Inspired by historical reports of natural variation in thymic size across inbred mouse strains, we compared multiple inbred strains of mice. We found that C3H/HeJ (HEJ) mice, which harbor a nonfunctional Tlr4 allele, exhibit markedly reduced thymic size, impaired regeneration after injury, and persistent thymic apoptotic debris. In contrast, Tlr4-competent C3H/FeJ (FEJ) mice maintain robust thymic cellularity and regenerative potential. Crossbreeding and genetic mapping confirmed a dominant role for Tlr4 in regulating thymic size. Myeloid-specific deletion of Tlr4 in Csf1r^Cre+Tlr4^flox mice recapitulated the HEJ phenotype, while deletion in endothelial or mesenchymal cells had no effect, indicating a macrophage-intrinsic mechanism.

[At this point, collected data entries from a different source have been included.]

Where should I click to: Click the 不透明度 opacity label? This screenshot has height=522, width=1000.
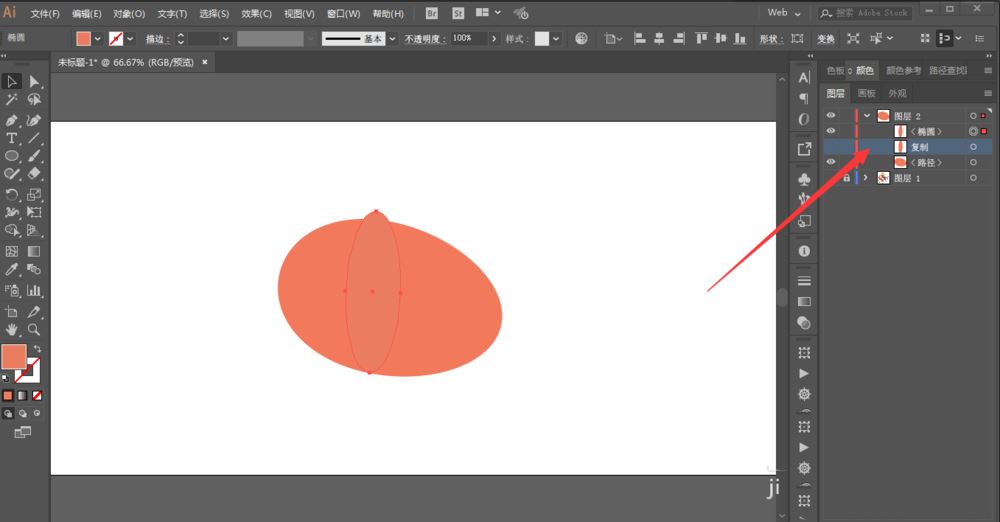[425, 39]
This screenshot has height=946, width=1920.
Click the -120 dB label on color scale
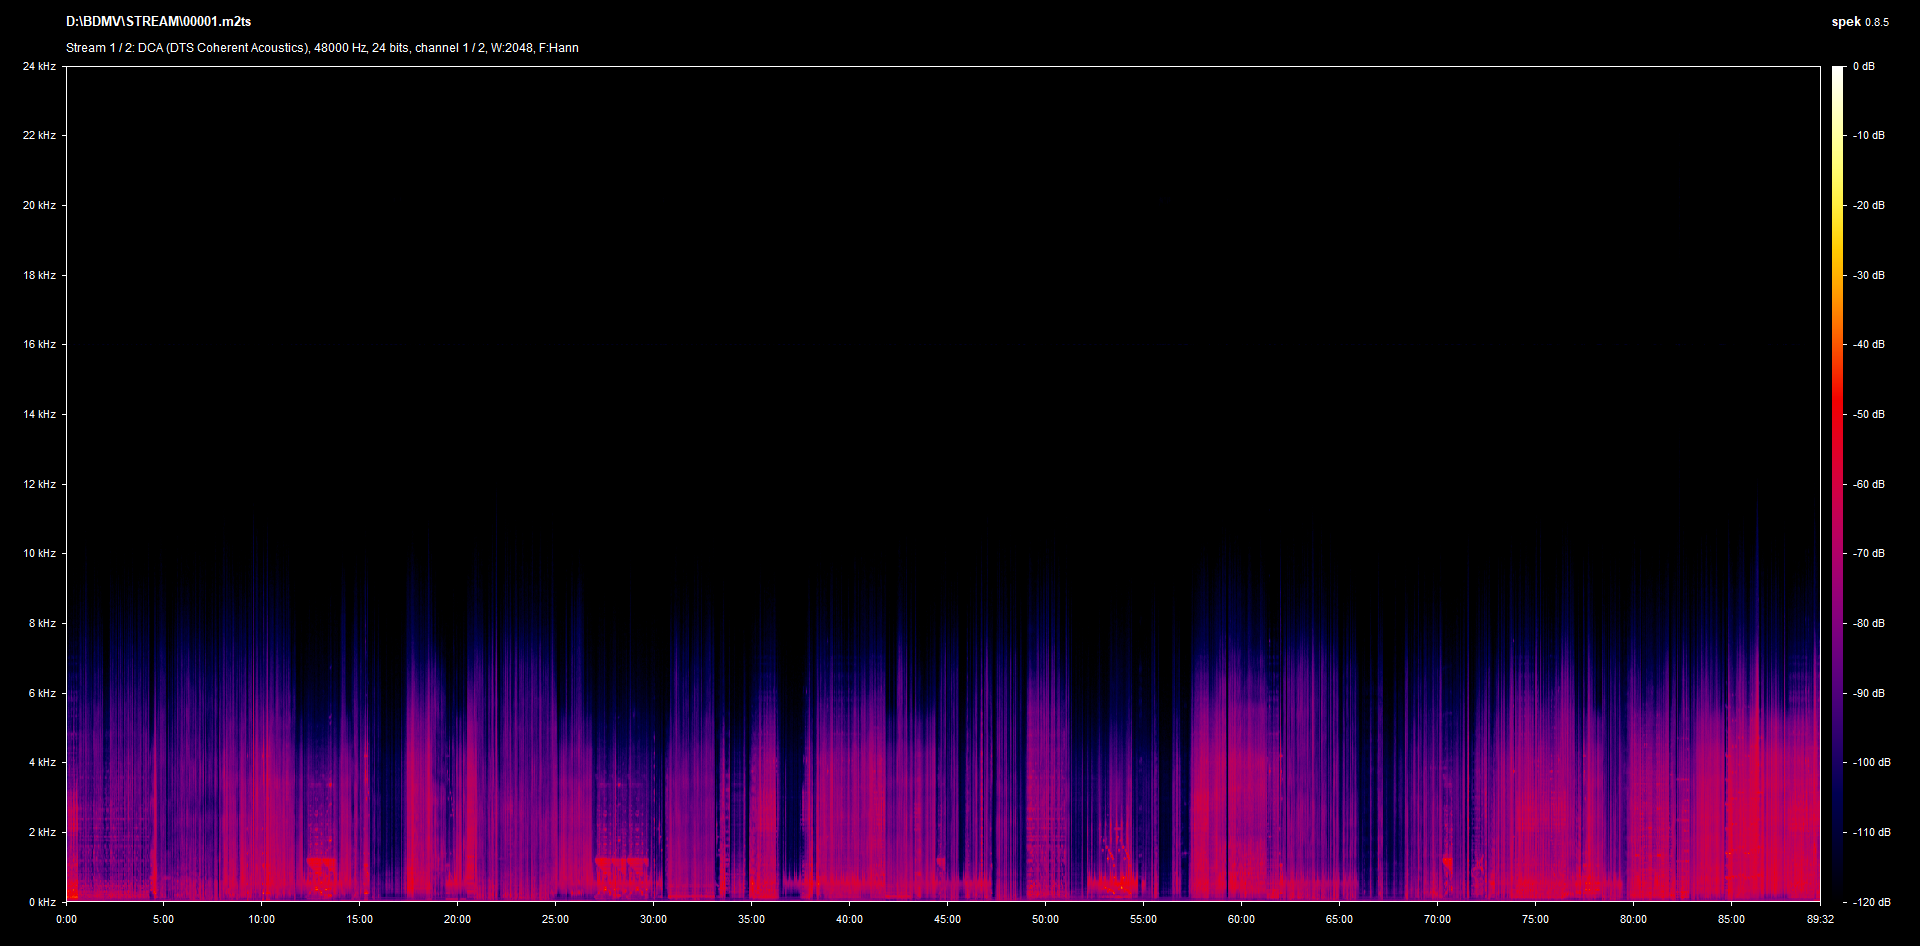click(x=1871, y=902)
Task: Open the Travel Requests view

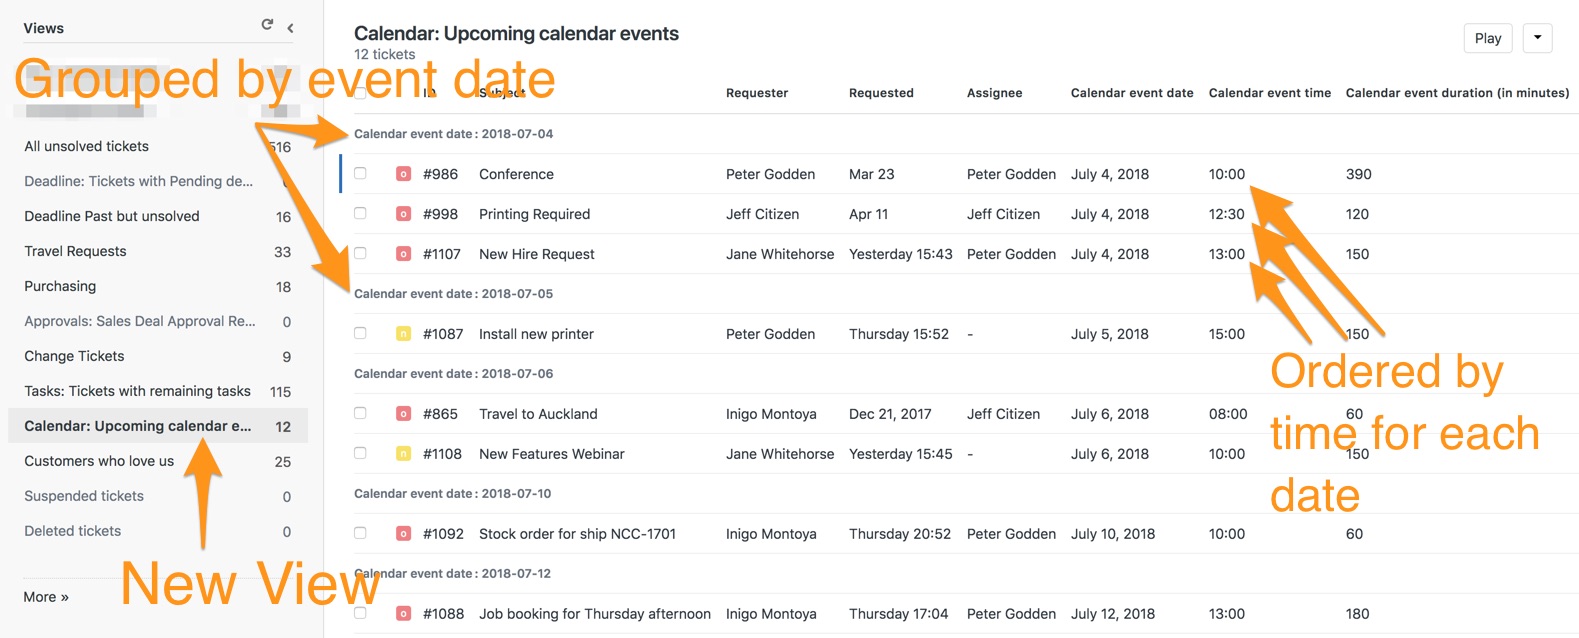Action: click(x=75, y=251)
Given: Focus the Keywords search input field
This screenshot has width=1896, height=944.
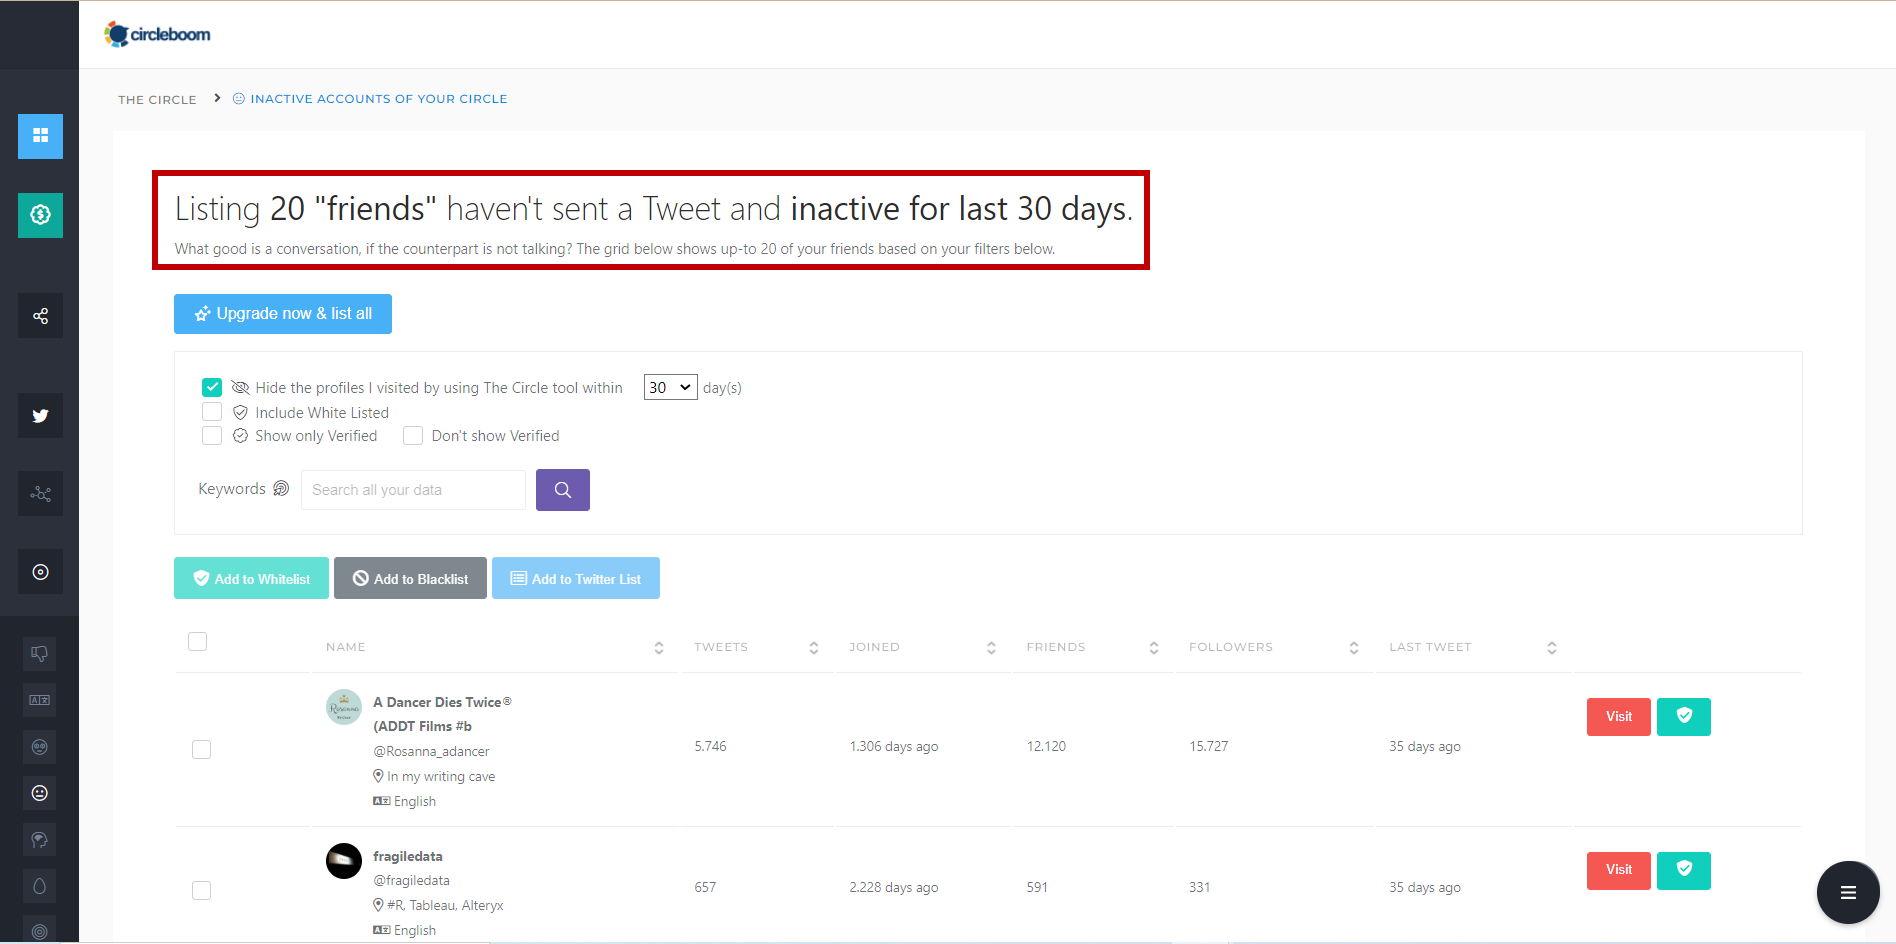Looking at the screenshot, I should pos(413,490).
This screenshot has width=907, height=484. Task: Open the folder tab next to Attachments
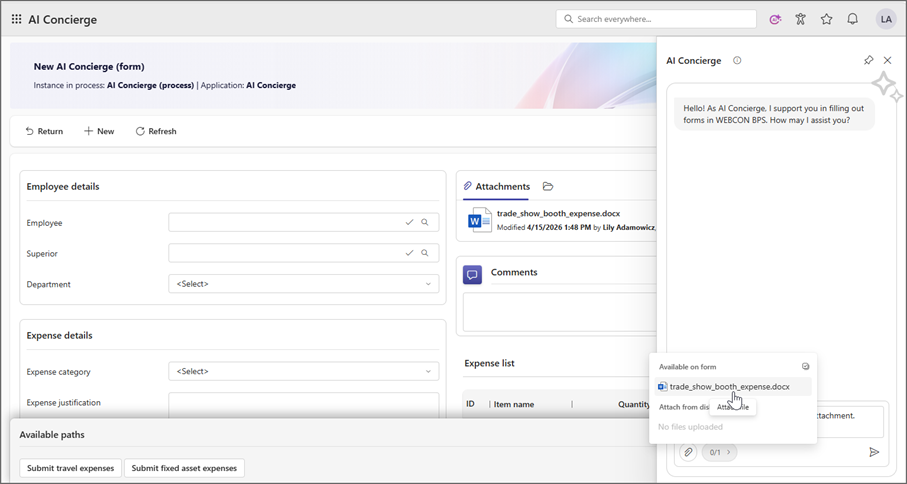(548, 186)
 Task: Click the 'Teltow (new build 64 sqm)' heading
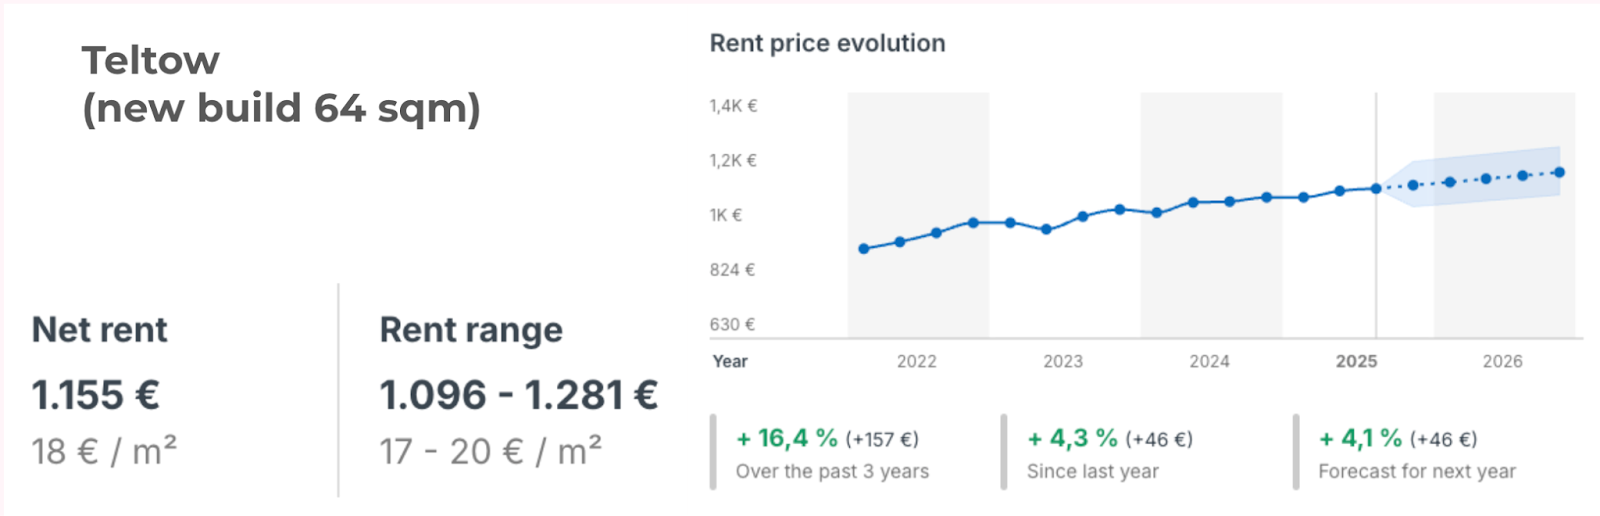pyautogui.click(x=281, y=84)
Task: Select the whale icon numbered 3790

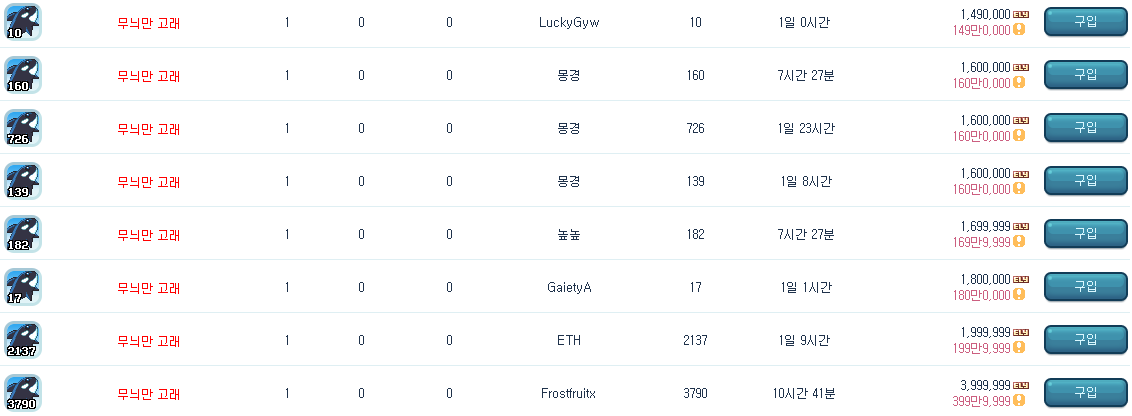Action: (x=23, y=392)

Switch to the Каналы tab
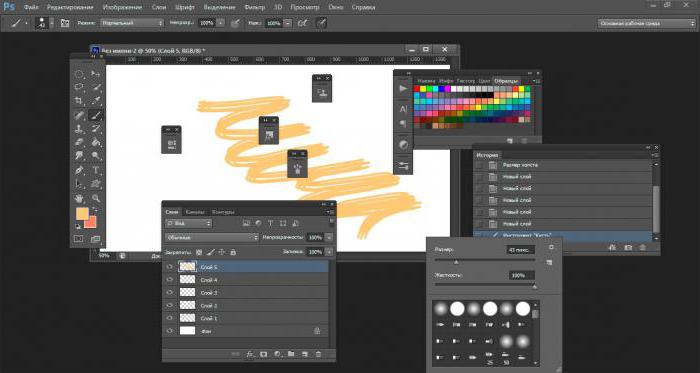(195, 212)
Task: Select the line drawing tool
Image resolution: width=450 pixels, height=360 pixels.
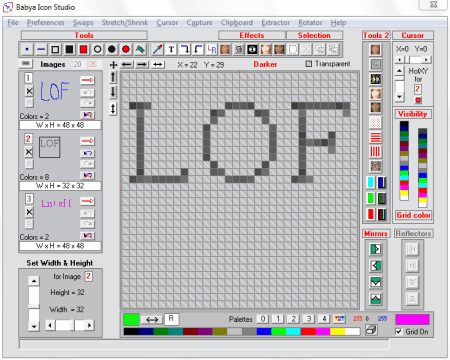Action: tap(41, 50)
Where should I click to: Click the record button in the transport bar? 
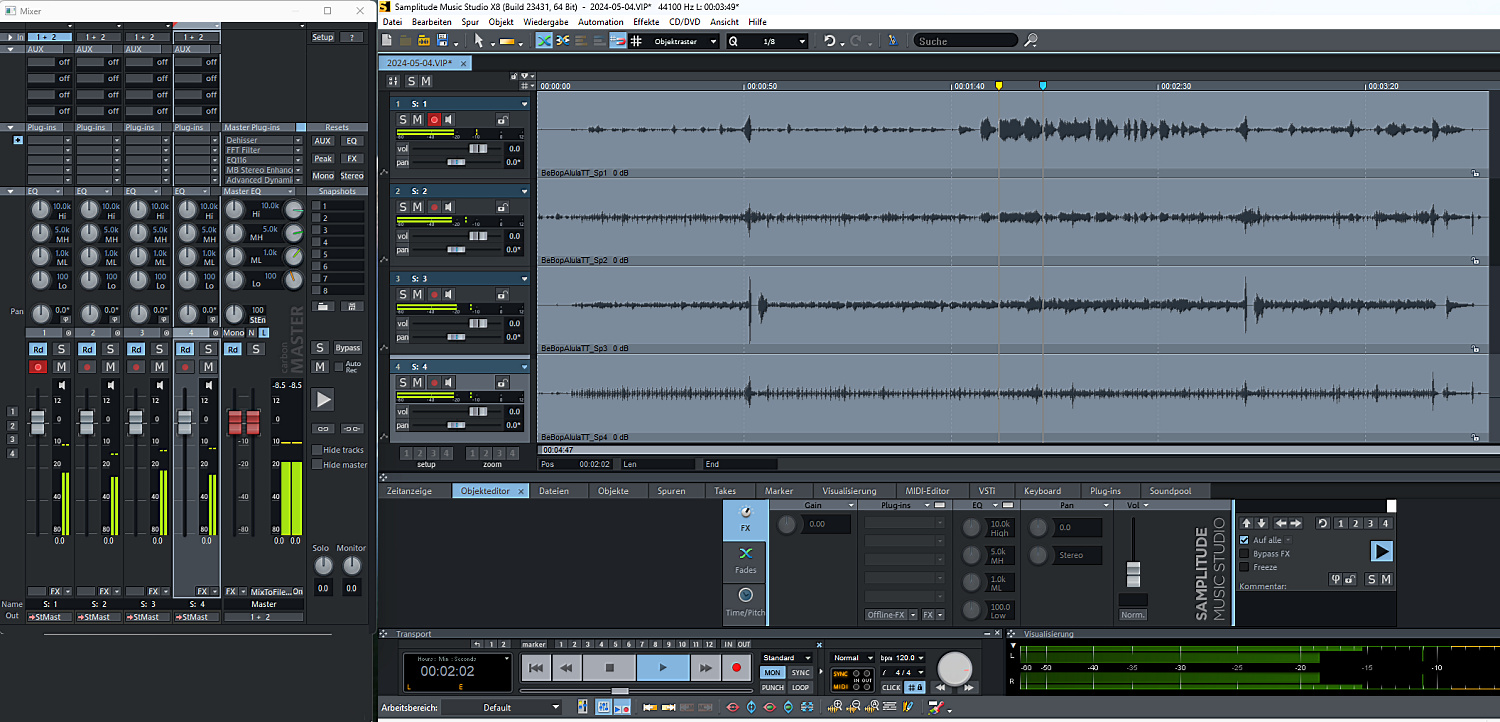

Mechanistically, Tlr4 signaling in thymic macrophages licensed a p65-dependent efferocytic program involving lysosomal remodeling and metabolic activation. Bulk RNA-seq of sorted thymic macrophages from Tlr4-deficient mice revealed impaired induction of genes regulating phagolysosomal fusion, lipid metabolism, and immune resolution. While ATAC-seq showed minimal changes in global chromatin accessibility, CUT&RUN profiling identified altered p65 binding at enhancers of differentially expressed genes. This suggests that Tlr4 signaling modifies transcription by directing p65 to lysosomal effector gene enhancers.

Functionally, Tlr4-deficient macrophages failed to undergo efferocytic reprogramming, exhibiting impaired apoptotic cell uptake, defective acidification, and reduced lysosomal gene expression as measured by flow cytometry and immunohistochemistry. Live imaging and electron microscopy further revealed intracellular accumulation of undigested apoptotic cargo. This led to increased release of inflammatory mediators from uncleared apoptotic thymocytes, ultimately disrupting the local regenerative niche.

While Tlr4 can bind to microbial products, germ-free and antibiotic-treated mice retained normal thymic size, supporting a non-microbial source of Tlr4 activation. Thus, to identify endogenous Tlr4 ligands, we engineered a Tlr4-TurboID fusion construct and performed proximity-dependent biotin labeling in the presence of apoptotic thymocytes. Mass spectrometry revealed heat shock protein 70 (HSP70) as a Tlr4-interacting protein. Stimulation of macrophages with HSP70 triggered NF-κB activation, suggesting that apoptotic cell–derived HSP70 functions as an endogenous rheostat of macrophage activity.

This axis remains pharmacologically targetable, as treatment with monophosphoryl lipid A (MPLA), a clinically used TRIF-biased Tlr4 agonist, enhanced thymic cellularity, while this did not happen with non-TRIF-biased Tlr4 agonists. MPLA increased efferocytosis in thymic macrophages of UBQ^GFP mice and improved chromatin accessibility in macrophages at loci involved in phagosome acidification and lysosomal metabolism, leading to enhanced output of recent thymic emigrants in Rag2^GFP mice. In contrast, Tlr4-deficient macrophages failed to respond to MPLA, showing no efferocytic or transcriptional activation, confirming that this therapeutic benefit requires intact Tlr4 signaling.

Similarly, human apoptotic thymocytes activated TLR4 in a HEK-Blue TLR4 reporter cell line and human thymic samples had spatially organized apoptotic foci around efferocytotic macrophages in the human thymus during stress. Human thymic macrophages expressed the highest TLR4 expression of all cells by sigle cell sequencing, and CD163+LAMP1 macrophages exhibited active efferocytosis with distinct spatial characteristics in regions of apoptotic thymocyte clearance with active thymopoiesis in samples across lifespan.

Together, our findings define a conserved macrophage-intrinsic Tlr4–HSP70 axis that calibrates thymic regeneration through p65-mediated efferocytic function. This apoptosis-sensing pathway sustains thymic homeostasis and adaptive lymphopoiesis and its therapeutic activation via MPLA represents a promising and translatable strategy to restore thymic function, enhance immune competence, and improve outcomes in patients undergoing cytoreduction, aging, or transplantation.